▶ _Detalles del ejercicio_
Reescribe el texto sobre el ataque al CTI en Tibú desde "El próximo 13" hasta "una sentencia judicial." y cambia "tragedia" por "masacre".

▶ _Extracto original_
····················

El próximo 13 de marzo los sobrevivientes y familias del equipo del CTI en Tibú, atacado en 1996 por las guerillas, conmemoran 20 años de la tragedia. Dos décadas después siguen sin ser reparadas y su caso sin una sentencia judicial.
Laura Pradilla siente entre tristeza e indignación. Hace una semana le tardó horas llamar a los teléfonos de la Fiscalía y a que la pasaran de extensión en extensión mientras lograba averiguar en qué despacho y cuál era el estado judicial del caso de su esposo, Gustavo Franky Rico Muñoz, y el de otros cinco colegas. Todos era funcionarios del CTI de la Fiscalía que fueron atacados con sevicia el 13 de marzo de 1996 por guerrilleros del Epl y el Eln en Tibú, Norte de Santander, mientras investigaban los delitos que ocurrían en la convulsionada región del Catatumbo.
“Una funcionaria se compadeció y me dijo que ella se comprometía a averiguarme. Me dijo que el caso fue enviado a Bogotá y que ahora lo asumió un nuevo fiscal”, relata Pradilla con descontento, pues hace justo más de un año los sobrevivientes y familiares guardaban la esperanza de que su caso fuera presentado en audiencia ante los Tribunales de Justicia y Paz. La tragedia de estas familias y la situación en que se encuentran dejan abiertos varios interrogantes de cara a los Acuerdos de La Habana, que en el punto de Víctimas promete el funcionamiento de un Sistema Integral de Verdad, Justicia, Reparación y Garantías de No Repetición. En diciembre de 2015, la Mesa de Negociaciones coincidió en que para lograr la “paz territorial” es clave otorgar medidas de reparación integral a las víctimas del conflicto armado colombiano.

····················

▶ _Datos de origen_
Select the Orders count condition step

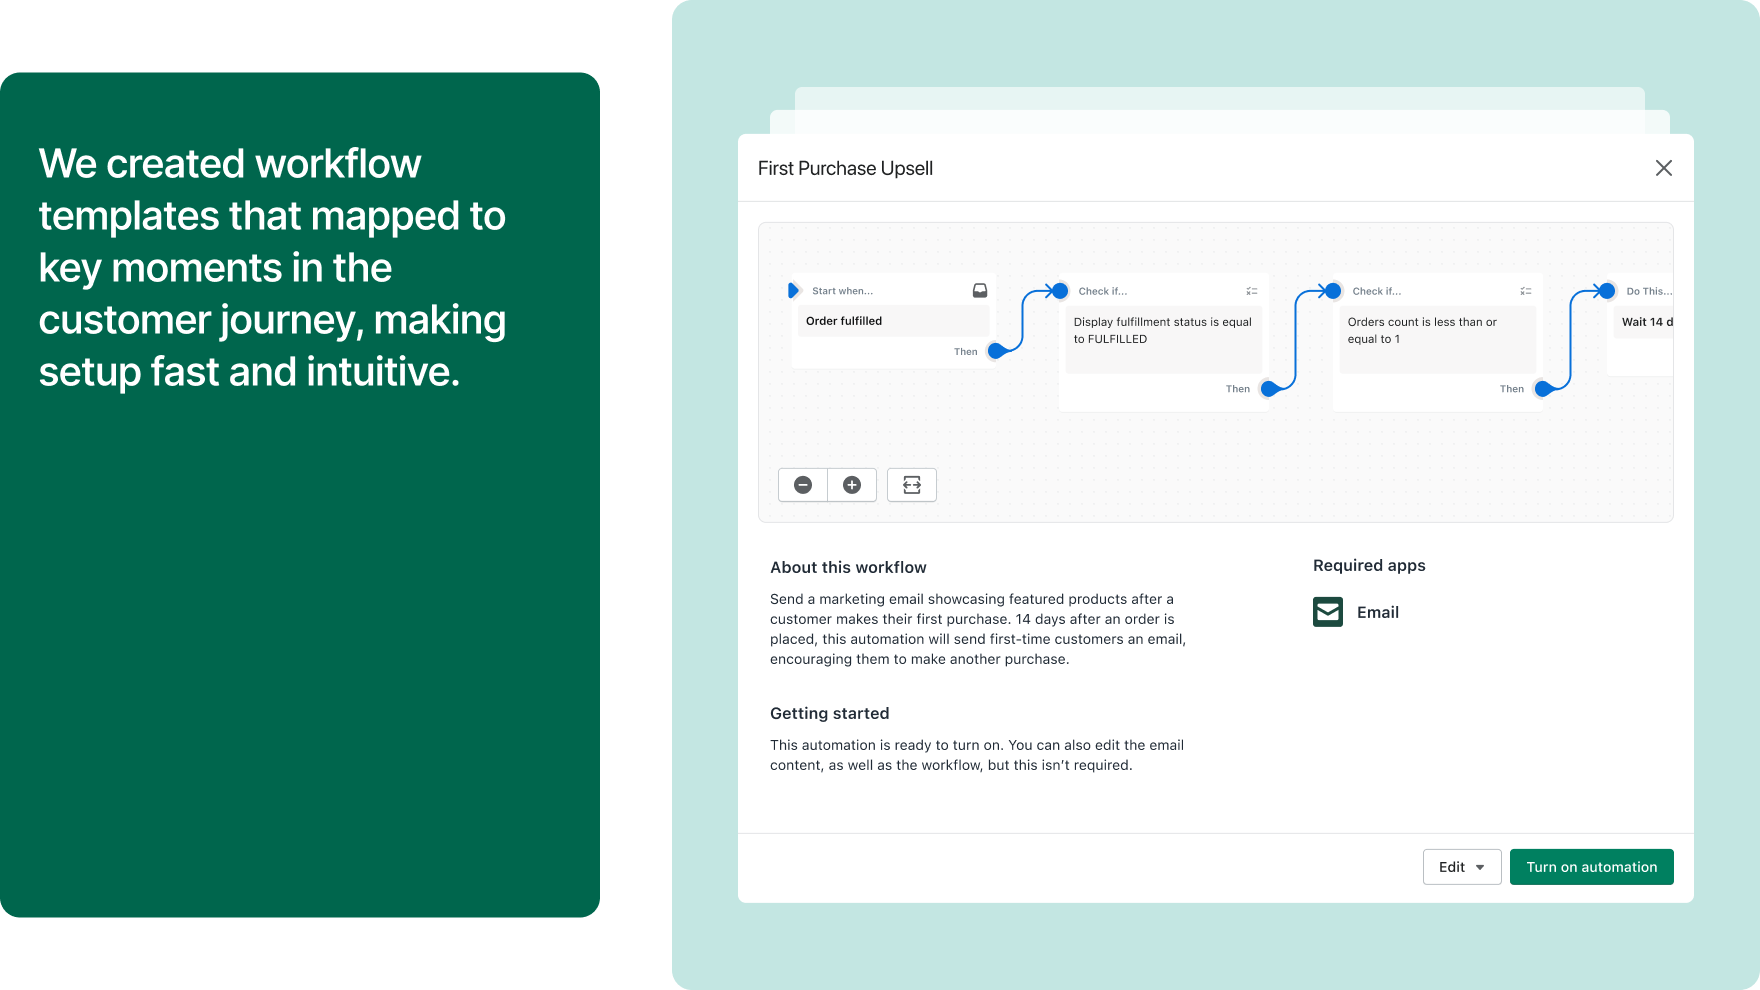point(1436,331)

····················

▶ _Resultado obtenido_
El próximo 13 de marzo los sobrevivientes y familias del equipo del CTI en Tibú, atacado en 1996 por las guerillas, conmemoran 20 años de la masacre. Dos décadas después siguen sin ser reparadas y su caso sin una sentencia judicial.